A classical problem of minimizing finite sum of the smooth and convex functions was considered.

\min\limits_{x \in \mathbb{R}^{p}} g(x) := \frac{1}{n} \sum_{i=1}^{n} f_i(x)

This problem usually arises in Deep Learning, where the gradient of the loss function is calculating over the huge number of data points, which could be very expensive in terms of the iteration cost. Baseline solution to the problem is to calculate the loss function and the corresponding gradient vector only on the small subset of indicies from i = 1, \ldots, n, which usually refers as Stochastic gradient descent.

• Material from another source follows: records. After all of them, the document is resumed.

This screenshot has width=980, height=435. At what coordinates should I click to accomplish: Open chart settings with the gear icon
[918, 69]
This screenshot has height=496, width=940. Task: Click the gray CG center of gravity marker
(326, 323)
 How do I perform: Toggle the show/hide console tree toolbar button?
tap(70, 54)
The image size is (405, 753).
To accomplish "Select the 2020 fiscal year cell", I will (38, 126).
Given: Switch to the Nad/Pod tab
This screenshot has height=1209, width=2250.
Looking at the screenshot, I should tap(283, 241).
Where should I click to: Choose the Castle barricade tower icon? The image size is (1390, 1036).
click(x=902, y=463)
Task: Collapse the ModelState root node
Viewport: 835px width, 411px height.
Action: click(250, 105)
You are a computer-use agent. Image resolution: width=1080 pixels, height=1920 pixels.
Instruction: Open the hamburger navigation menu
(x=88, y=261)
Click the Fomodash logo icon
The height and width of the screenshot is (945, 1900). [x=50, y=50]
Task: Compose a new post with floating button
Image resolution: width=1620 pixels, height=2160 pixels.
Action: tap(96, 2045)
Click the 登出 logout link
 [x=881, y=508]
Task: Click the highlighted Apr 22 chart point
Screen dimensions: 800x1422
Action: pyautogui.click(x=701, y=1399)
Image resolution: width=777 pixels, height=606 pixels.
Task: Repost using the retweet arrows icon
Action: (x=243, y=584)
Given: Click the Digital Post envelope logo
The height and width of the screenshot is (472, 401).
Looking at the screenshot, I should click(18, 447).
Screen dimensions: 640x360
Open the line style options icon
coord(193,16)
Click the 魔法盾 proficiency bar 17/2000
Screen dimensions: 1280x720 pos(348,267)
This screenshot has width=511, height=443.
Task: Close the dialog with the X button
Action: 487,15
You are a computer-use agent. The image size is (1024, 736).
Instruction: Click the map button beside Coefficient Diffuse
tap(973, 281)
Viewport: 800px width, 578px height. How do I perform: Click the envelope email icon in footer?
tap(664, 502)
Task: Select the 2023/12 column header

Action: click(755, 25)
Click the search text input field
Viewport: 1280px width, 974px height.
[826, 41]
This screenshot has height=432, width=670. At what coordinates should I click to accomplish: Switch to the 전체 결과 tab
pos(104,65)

The authors claim, that the convergence rate of proposed algorithm is the same a for the full Gradient Descent method (\mathcal{O}\left(\dfrac{1}{\sqrt{k}} \right) for convex functions and \mathcal{O}\left(\dfrac{1}{k}\right) for strongly convex objectives), but the iteration costs remain the same as for the stochastic version.

The method itself takes the following form:

\tag{SAG} x_{k+1}=x_{k}-\frac{\alpha_{k}}{p} \sum_{i=1}^{p} y^{i}_{k}

where at each iteration only a random summand of a gradient is updated:

\tag{SAG} y^{i}_{k}=\left\{\begin{array}{ll}{f_{i}^{\prime}\left(x_{k}\right)}, & {\text { if } i=i_{k}} \\ {y^{i}_{k-1}}, & {\text { otherwise }}\end{array}\right.

There is a dependency on dimensionality factor n in bounds. However, it can be improved using restart technique.
Empirical results were only shown on logistic regression with Tikhonov regularization problems on different datasets.
Batch and non-uniform versions are also presented in the paper.
The first known paper, that contains proof of linear convergence for the convex case.

0.2 Bounds

For a constant step size \alpha = \dfrac{1}{16 L}, where L stands for the Lipschitz constant of a gradient of each function f_i(x) (in practice, it means that L = \max\limits_{i=1, \ldots, n} L_i).

\mathbb{E}\left[g\left(\overline{x}_{k}\right)\right]-g\left(x^{*}\right) \leqslant \frac{32 n}{k} C_{0},

where C_0=g\left(x_0\right)-g\left(x^*\right)+\frac{4L}{n} \| x_0 - x^\ast\|^2 +\frac{\sigma^2}{16L} in convex case and

\mathbb{E}\left[g\left(x_{k}\right)\right]-g\left(x^*\right) \leqslant\left(1-\min \left\{\frac{\mu}{16 L}, \frac{1}{8 n}\right\}\right)^{k} C_{0}

in \mu - strongly convex case.